I have a dataframe bwsp
that contains abundance data of many species at two locations that looks something like this:
Location sp1 sp2 sp3 sp4
sample1 SiteA 0 12 0 0
sample2 SiteA 0 3 0 0
sample3 SiteA 1 0 0 0
sample4 SiteB 0 0 6 0
sample5 SiteB 2 1 1 0
sample6 SiteB 0 1 0 80
sample7 SiteB 2 1 1 0
sample8 SiteB 0 0 0 0
I calculate the total abundance of all species in each sample using:
bwsp$N <- rowSums(bwsp)
I now want to calculate how many samples (=rows) have zero abundance (ie, N=0) at each location. I started with:
library(tidyverse)
sum(bwsp$N == "0")
and found no rows summed to zero. But I know this is wrong! (I handled the samples, and I know that there are several that were "empty".) So I checked it with:
> summary(bwsp$N)
I was really surprised to see that the minimum N was 1.0. I double-checked the other summary statistics in Excel and they don't quite match either.
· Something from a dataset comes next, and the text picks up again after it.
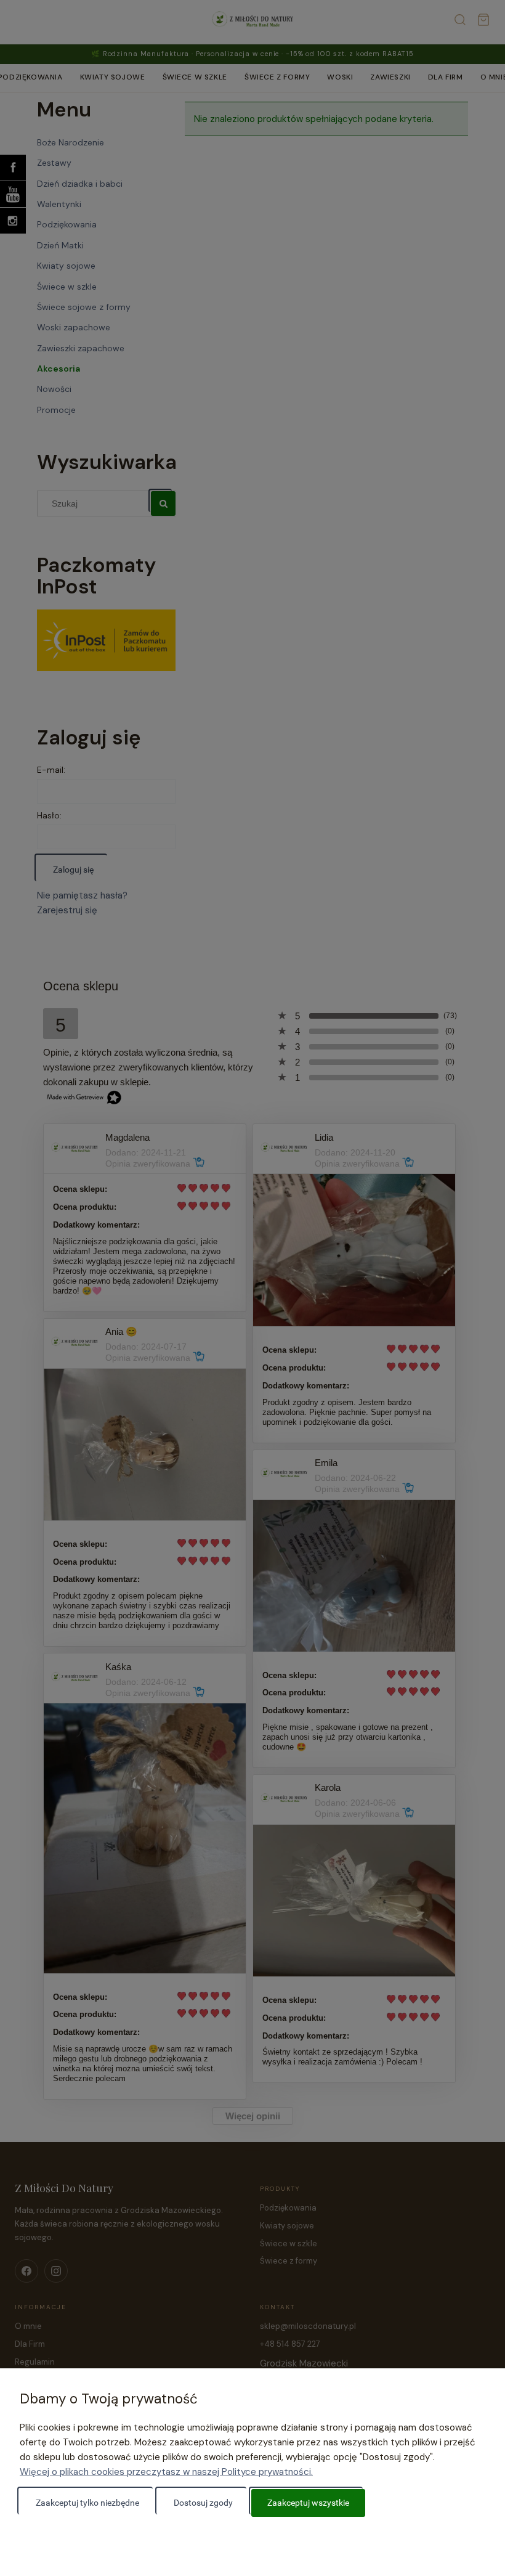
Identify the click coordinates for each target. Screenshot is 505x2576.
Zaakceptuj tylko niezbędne (87, 2503)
Are these just rounding errors? What am I doing wrong?
NB: I just checked this with the dummy data that I provided above and it worked just fine. This makes me think that I'm doing something wrong with the way I'm getting the data into R, i.e. bwsp <- read.csv("dummybwsp.csv", row.names = 1)
.
Once I pared down the question, I was able to look back at my original script and see my error. In my other working, I had calculated some diversity indices first using:
bwsp$shann <- diversity(bwsp)
bwsp$simp <- diversity(bwsp, "simpson")
Of course, these add to one, and hence add one to every row of data. There was no issue with the original script that I wrote, but there was an issue with me not thinking carefully about the way I was manipulating data.
I was able to repair this issue by specifying the columns of data used in the calculations:
bwsp$shann <- diversity(bwsp[,1:64])
bwsp$simp <- diversity(bwsp[,1:64], "simpson")
bwsp$N <- rowSums(bwsp[,1:64])
Phew! This was a good reminder to really think about my data!